Given entries below:
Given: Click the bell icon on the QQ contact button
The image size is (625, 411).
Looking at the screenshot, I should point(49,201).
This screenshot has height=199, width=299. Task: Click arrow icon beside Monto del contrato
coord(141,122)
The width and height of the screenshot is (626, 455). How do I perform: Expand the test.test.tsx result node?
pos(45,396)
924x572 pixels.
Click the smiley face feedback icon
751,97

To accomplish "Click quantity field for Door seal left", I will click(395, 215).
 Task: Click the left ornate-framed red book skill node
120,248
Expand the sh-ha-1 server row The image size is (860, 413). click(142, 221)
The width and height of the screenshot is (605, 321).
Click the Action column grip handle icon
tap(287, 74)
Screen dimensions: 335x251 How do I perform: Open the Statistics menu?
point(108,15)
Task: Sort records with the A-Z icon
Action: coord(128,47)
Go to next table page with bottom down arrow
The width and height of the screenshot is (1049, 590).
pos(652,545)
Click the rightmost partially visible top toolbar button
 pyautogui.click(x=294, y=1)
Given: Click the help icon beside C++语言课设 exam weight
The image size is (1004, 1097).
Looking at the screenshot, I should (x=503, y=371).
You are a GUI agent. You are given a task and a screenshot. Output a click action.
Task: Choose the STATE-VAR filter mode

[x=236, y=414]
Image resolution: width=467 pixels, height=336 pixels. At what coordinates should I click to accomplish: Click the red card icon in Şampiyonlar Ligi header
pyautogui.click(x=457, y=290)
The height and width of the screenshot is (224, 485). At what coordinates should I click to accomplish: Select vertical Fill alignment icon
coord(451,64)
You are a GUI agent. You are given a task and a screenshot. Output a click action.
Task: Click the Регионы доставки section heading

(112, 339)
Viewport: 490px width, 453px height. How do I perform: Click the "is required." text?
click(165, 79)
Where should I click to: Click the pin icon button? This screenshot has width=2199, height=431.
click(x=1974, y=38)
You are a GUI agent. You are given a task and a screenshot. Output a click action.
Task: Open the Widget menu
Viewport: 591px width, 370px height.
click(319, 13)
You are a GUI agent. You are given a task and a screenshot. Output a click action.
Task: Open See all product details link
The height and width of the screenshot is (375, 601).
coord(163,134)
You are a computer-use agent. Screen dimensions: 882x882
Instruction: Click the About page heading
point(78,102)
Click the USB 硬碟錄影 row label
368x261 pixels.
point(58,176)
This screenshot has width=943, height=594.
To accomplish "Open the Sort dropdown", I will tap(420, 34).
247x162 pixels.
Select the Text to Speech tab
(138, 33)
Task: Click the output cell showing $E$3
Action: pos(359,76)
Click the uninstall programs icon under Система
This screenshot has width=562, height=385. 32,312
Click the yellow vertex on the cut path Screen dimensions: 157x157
End of Given entries.
The task - Return, word for word, the line containing "Task: Click the Регионы" and all lines after it through the last line of the records, and nothing else.

Response box -
Task: Click the Регионы доставки section heading

(112, 339)
Viewport: 490px width, 453px height. How do I perform: Click the "is required." text?
click(165, 79)
Where should I click to: Click the pin icon button? This screenshot has width=2199, height=431.
click(x=1974, y=38)
You are a GUI agent. You are given a task and a screenshot. Output a click action.
Task: Open the Widget menu
Viewport: 591px width, 370px height.
click(319, 13)
You are a GUI agent. You are given a task and a screenshot. Output a click action.
Task: Open See all product details link
The height and width of the screenshot is (375, 601).
coord(163,134)
You are a computer-use agent. Screen dimensions: 882x882
Instruction: Click the About page heading
point(78,102)
Click the USB 硬碟錄影 row label
368x261 pixels.
point(58,176)
This screenshot has width=943, height=594.
To accomplish "Open the Sort dropdown", I will tap(420, 34).
247x162 pixels.
Select the Text to Speech tab
(138, 33)
Task: Click the output cell showing $E$3
Action: pos(359,76)
Click the uninstall programs icon under Система
This screenshot has width=562, height=385. 32,312
Click the yellow vertex on the cut path Screen dimensions: 157x157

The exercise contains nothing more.